General notes, musings and comments about the “Randomized Matrix Decompositions using R” paper by Erichson, Brunton, Voronin, and Kutz

The paper introduces the rsvd R package implementing the Halko, Martinsson, Tropp, Rokhlin, etc. randomized partial SVD estimation method.

I think the paper is really nice. The careful description of the randomized SVD algorithm is great to read. And I think the examples are cool. Some very specific comments I have are outlined below.

Performance comparison of what exactly?

Section 3.7 of the paper compares several computations that estimate low rank (100) reconstructions of a 1,600 x 1,200 matrix whose entries are made up of grayscale values from the “tiger” image in the rsvd package. The relative Frobenius error norms of each reconstructed matrix \(tiger_{est}\) compared to the original are presented, \[ \|tiger_{est} - tiger\|_F / \|tiger\|_F \] along with wall-clock times for each method. Other than selecting the rank of the reconstructed matrix, default parameters for each method are mostly used except for a variable choice of the number of iterations for rsvd().

I think it’s important to carefully understand the comparison. As written, I’m not sure that the timings have much meaning–that is the comparisons are not quite valid. In a sense, apples and oranges are being compared here.

First, note that the relative error norms of low-rank reconstructions are compared–not, notably, more direct comparisons of the estimated partial singular value decompositions.

Why should that matter? Since we know anyway that the SVD is known to produce the reconstruction with the lowest relative Frobenius error for a given rank. But, importantly, the converse may not hold–a low rank reconstruction with low relative Frobenius error does not imply an accurate singular value decomposition estimate.
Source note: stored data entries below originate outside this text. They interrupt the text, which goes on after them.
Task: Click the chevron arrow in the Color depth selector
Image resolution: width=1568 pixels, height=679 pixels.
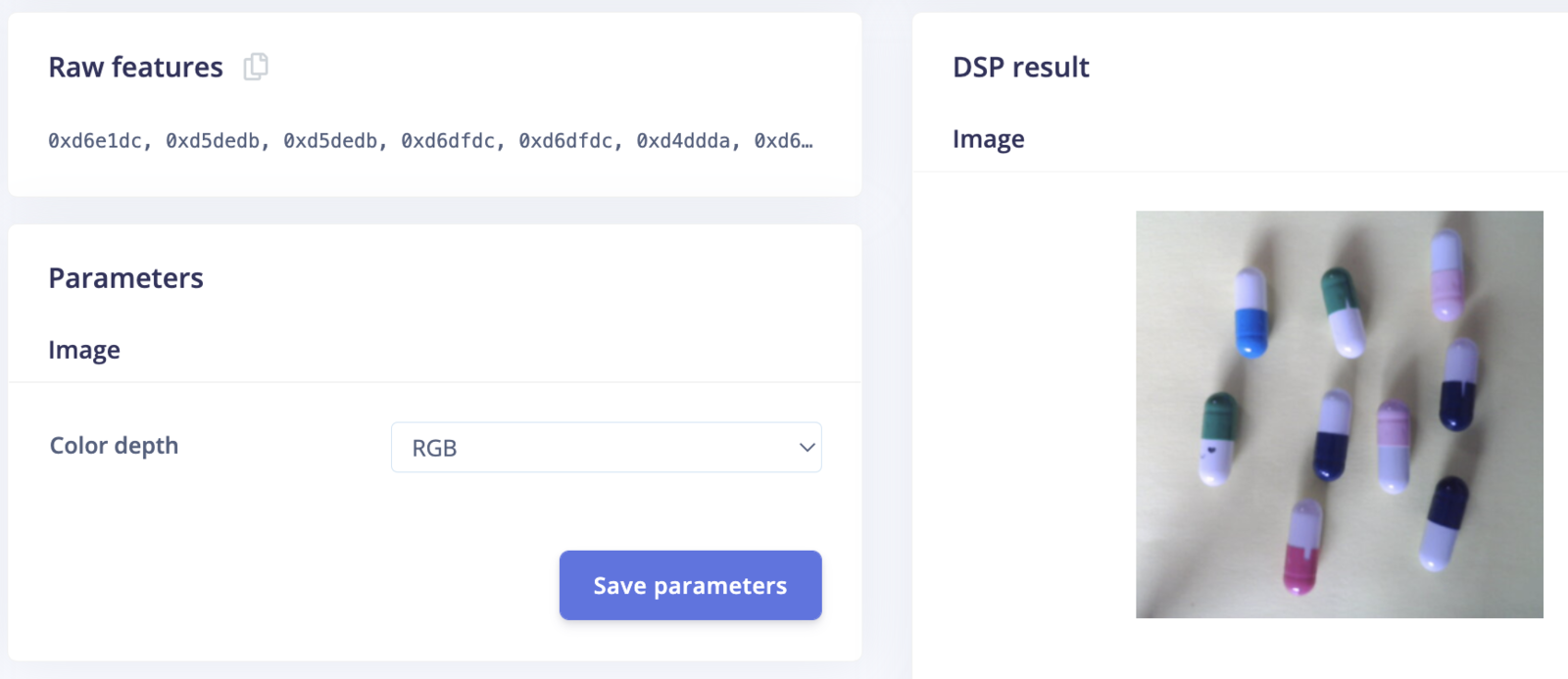Action: [x=807, y=448]
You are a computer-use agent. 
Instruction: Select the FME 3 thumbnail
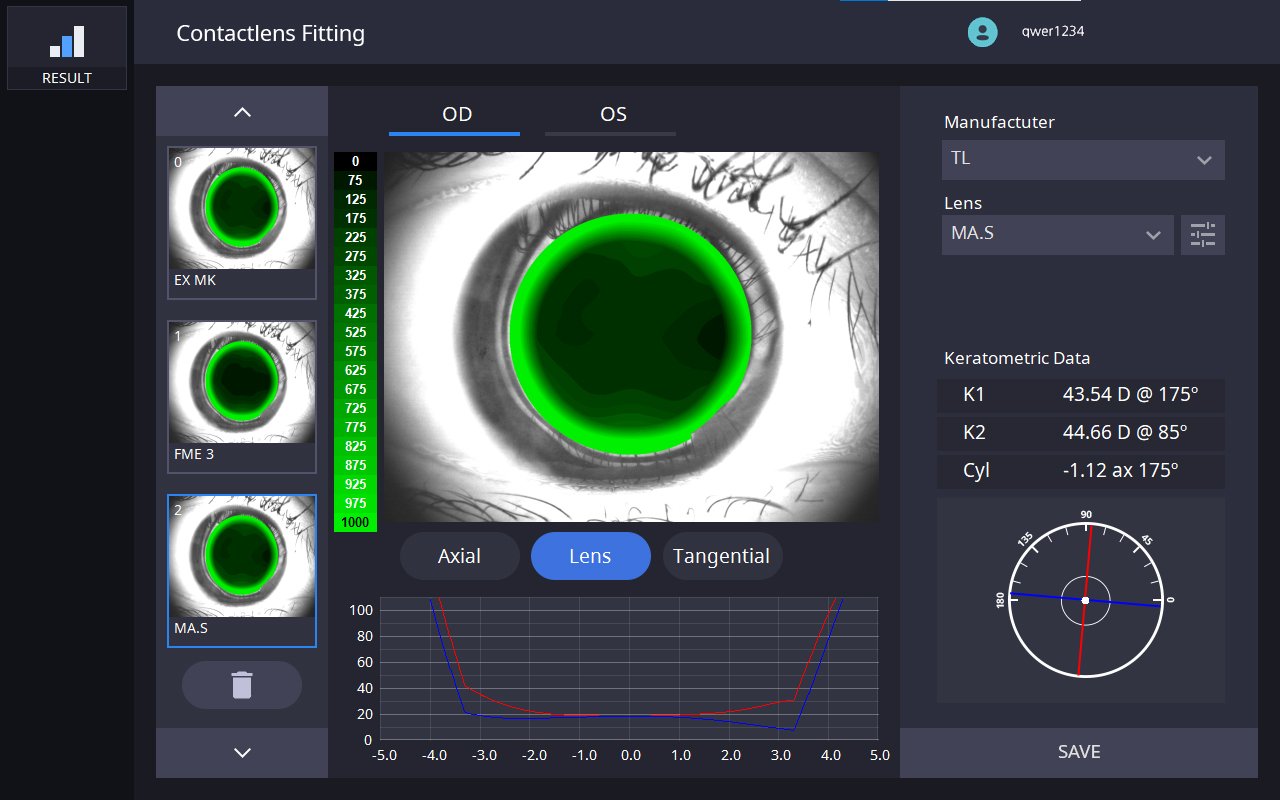click(242, 396)
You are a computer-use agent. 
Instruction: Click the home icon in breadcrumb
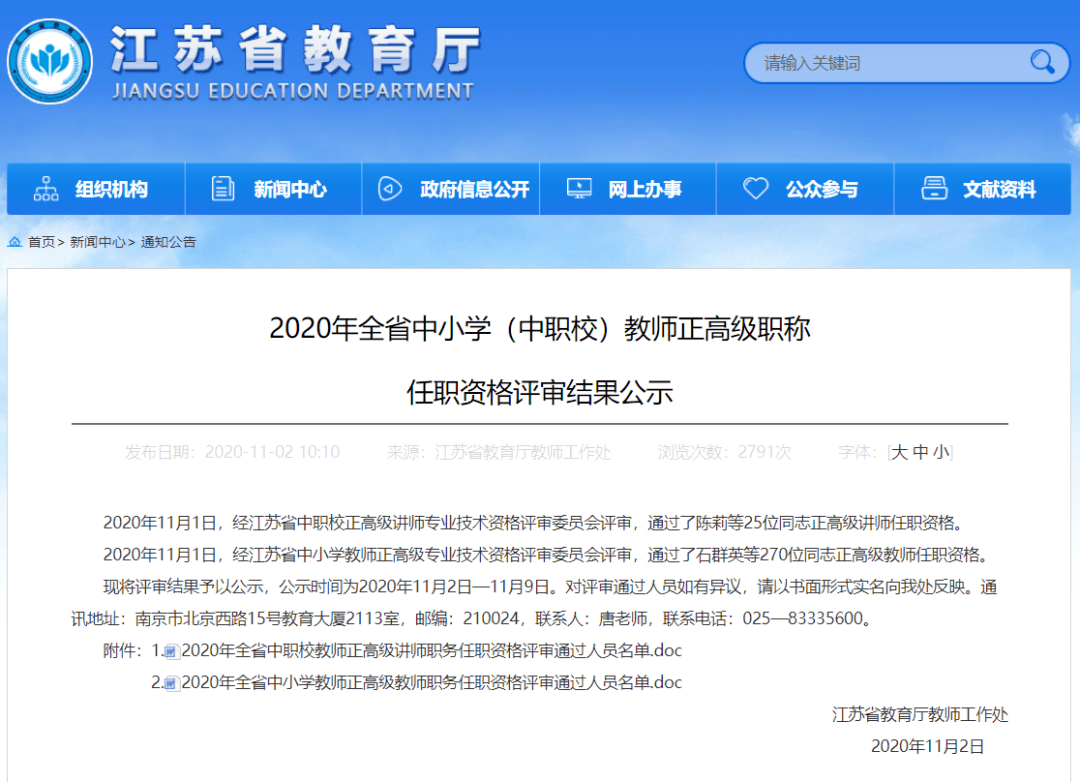pyautogui.click(x=15, y=242)
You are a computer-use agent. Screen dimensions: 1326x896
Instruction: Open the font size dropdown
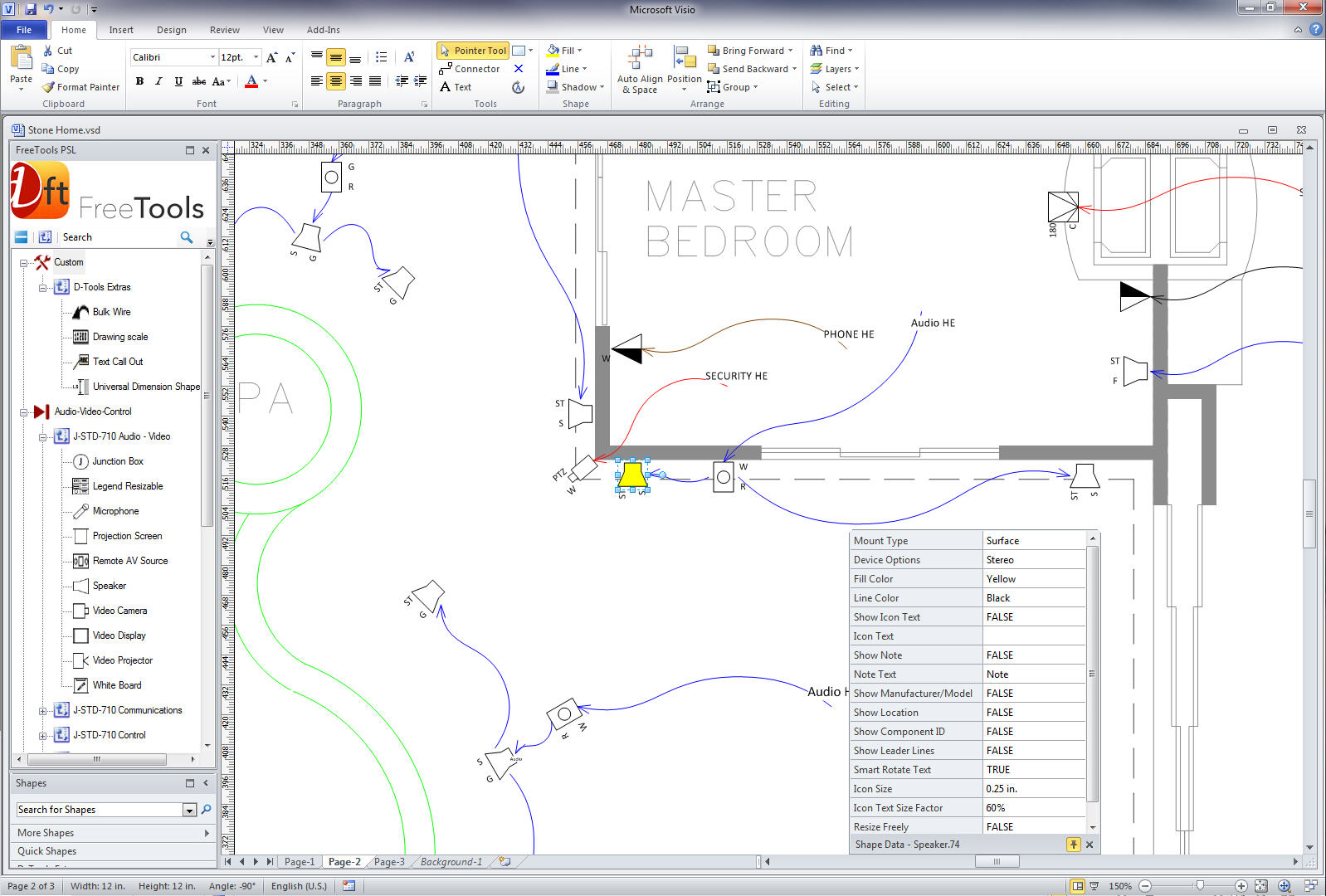[256, 57]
Indeed the converse doesn’t hold for this example. That’s because this matrix has a few big singular values, and a long gradually-decaying tail of increasingly tiny ones. In this example, that means that there will be potentially lots of rank 100 reconstructions with nearly as good error norms as the optimal one found by the SVD.

library(rsvd)
data(tiger)
t_svd <- system.time(s <- svd(tiger))
plot(s$d)

Again, why does that matter? Well, if you wish to estimate a low-rank reconstruction as in this example, it’s great news! We can be pretty loose in our estimate and get a good result.

The svds() and irlba() functions from the RSpectra and irlba packages, respectively, are designed to estimate partial singular value decompositions with a modicum of accuracy. Accuracy, that is, with respect to the decomposition itself.

The main issue I find in this paper is with the reported timings. The comparisons presented in the paper do not consider performance of computing a partial SVD estimate but rather the time to compute a decent low-rank reconstruction–a much easier problem than estimating the SVD in this case.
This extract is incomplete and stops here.